Selon le consensus qui prévaut parmi les différents observateurs, la transparence fait partie de la solution. Danny Bradlow, de l’université de Pretoria, a déclaré que « la Zambie devrait proposer à tous ses créanciers de se réunir en un seul forum et de conclure un seul accord englobant toutes ses obligations ».

Le cas de la Zambie crée un précédent pour d’autres pays endettés tels que le Tchad, l’Éthiopie et le Ghana

« Même si cela complique indéniablement les négociations, la transparence du processus s’en trouvera améliorée et donnera également à chaque groupe de créanciers l’assurance qu’ils bénéficient tous d’un traitement comparable ».

La transparence revêt une importance incontestable. Cependant, lors d’un entretien avec ISS Today, Simon Wolfe de Marlowe Global a émis des doutes légitimes quant à la capacité de la transparence à résoudre le différend zambien – ou tout autre accord futur d’allègement de la dette.

« La question est de savoir si les créanciers bilatéraux, fortement représentés par la Chine, et les créanciers privés peuvent convenir rétroactivement de la comparabilité du traitement. La dette a été accordée à la Zambie selon des termes différents au départ. Il est déraisonnable de s’attendre à ce que tous les nouveaux prêts soient approuvés d’avance par tous les prêteurs possibles dans l’éventualité, probable ou non, où le pays ne serait pas en mesure de rembourser sa dette à l’avenir ».

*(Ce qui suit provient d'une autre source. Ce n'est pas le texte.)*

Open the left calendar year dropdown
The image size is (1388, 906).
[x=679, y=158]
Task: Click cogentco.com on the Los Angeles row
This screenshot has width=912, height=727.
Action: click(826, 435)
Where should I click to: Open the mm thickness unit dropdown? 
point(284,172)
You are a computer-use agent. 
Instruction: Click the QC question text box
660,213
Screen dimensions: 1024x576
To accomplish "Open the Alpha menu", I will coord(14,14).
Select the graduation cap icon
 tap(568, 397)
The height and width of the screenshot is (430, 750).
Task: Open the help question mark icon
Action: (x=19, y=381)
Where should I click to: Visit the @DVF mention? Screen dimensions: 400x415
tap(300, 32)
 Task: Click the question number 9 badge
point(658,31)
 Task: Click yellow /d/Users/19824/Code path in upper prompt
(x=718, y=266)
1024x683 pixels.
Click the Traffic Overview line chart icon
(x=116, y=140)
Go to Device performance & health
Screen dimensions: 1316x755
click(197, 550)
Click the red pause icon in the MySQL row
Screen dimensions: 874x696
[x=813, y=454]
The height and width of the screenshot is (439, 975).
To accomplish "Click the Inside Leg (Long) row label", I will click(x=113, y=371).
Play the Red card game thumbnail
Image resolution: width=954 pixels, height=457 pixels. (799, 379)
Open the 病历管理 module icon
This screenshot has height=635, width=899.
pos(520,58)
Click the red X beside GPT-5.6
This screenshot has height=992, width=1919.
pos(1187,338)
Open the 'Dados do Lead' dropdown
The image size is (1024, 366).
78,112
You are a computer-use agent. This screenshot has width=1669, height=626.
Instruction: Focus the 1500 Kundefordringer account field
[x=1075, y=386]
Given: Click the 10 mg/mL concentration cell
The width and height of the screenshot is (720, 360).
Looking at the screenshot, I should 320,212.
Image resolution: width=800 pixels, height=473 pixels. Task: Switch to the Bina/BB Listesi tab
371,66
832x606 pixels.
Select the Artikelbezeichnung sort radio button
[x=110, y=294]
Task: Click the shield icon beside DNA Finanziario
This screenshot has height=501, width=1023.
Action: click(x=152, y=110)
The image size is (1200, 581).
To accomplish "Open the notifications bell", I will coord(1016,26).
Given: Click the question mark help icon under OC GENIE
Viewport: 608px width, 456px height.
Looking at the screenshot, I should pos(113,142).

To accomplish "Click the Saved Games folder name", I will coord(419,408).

En raison, sans doute, de l’improbabilité d’un tel scénario, Wolfe pense qu’il est possible que « la Chine veuille peser de tout son poids pour que les détenteurs d’obligations souveraines paient un prix plus élevé ».

Quoi qu’il en soit, Wolfe est d’accord avec d’autres pour affirmer que « la restructuration de la dette zambienne est un test pour le nouveau Cadre commun, un point de référence pour d’autres pays endettés », en l’occurrence le Tchad, l’Éthiopie et, plus récemment, le Ghana. À tout le moins, le cas de la Zambie doit être étudié attentivement afin d’en extraire des lignes directrices que d’autres pourraient suivre et que l’État zambien lui-même pourrait utiliser pour sauver son projet d’allègement de la dette.

Entre-temps, les autorités du pays ont déclaré que « le gouvernement a l’intention de poursuivre les discussions de bonne foi avec toutes les parties concernées sur la manière dont il peut parvenir à une restructuration réussie et complète de la dette ».